▶ _Problem details_: Beginning with the line that includes "The image size" and ending with the last line, print the records exactly, leaving every picture out.

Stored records
··········

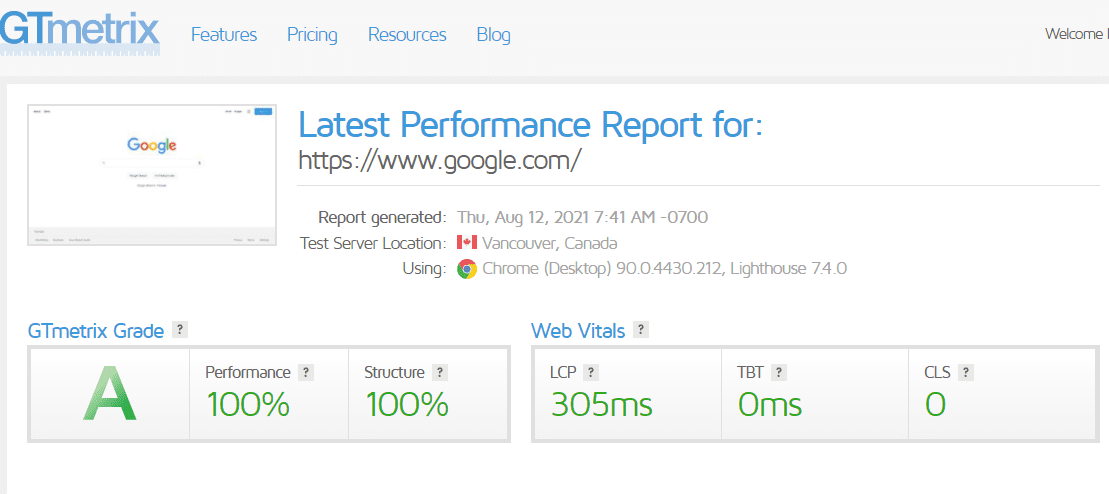Go to the Pricing page
The height and width of the screenshot is (494, 1109).
[x=312, y=34]
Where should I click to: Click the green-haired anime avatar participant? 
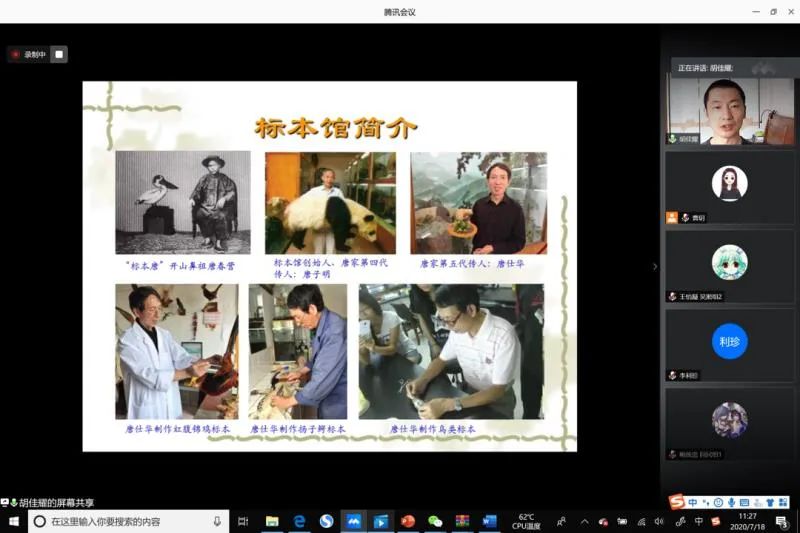(730, 262)
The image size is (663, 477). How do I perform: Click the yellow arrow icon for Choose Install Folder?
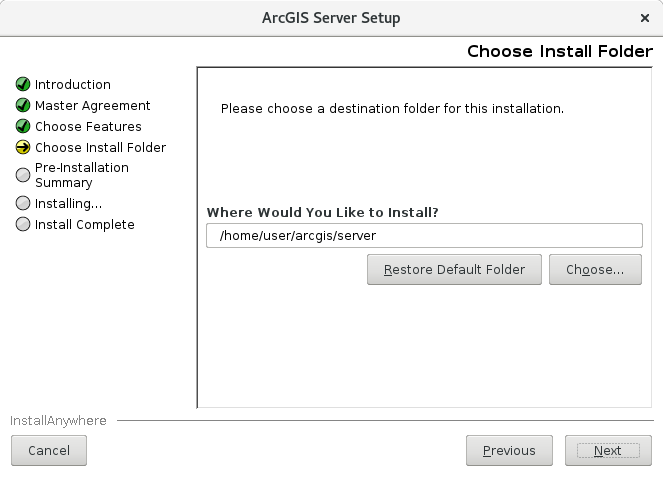tap(23, 148)
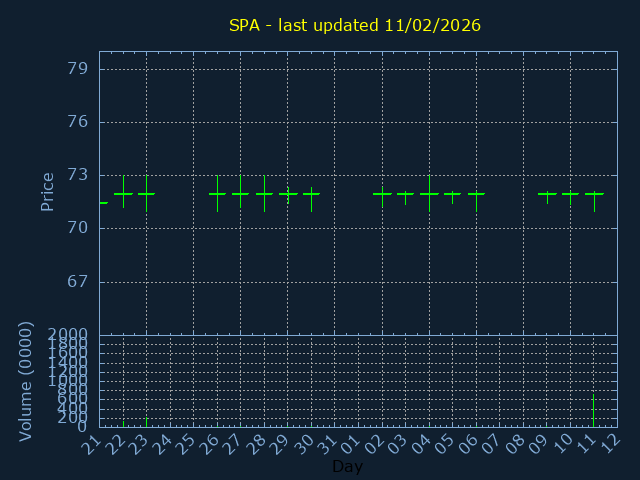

··········

▶ _Completed task_:
The image size is (663, 477). How do I perform: Click the yellow arrow icon for Choose Install Folder?
tap(23, 148)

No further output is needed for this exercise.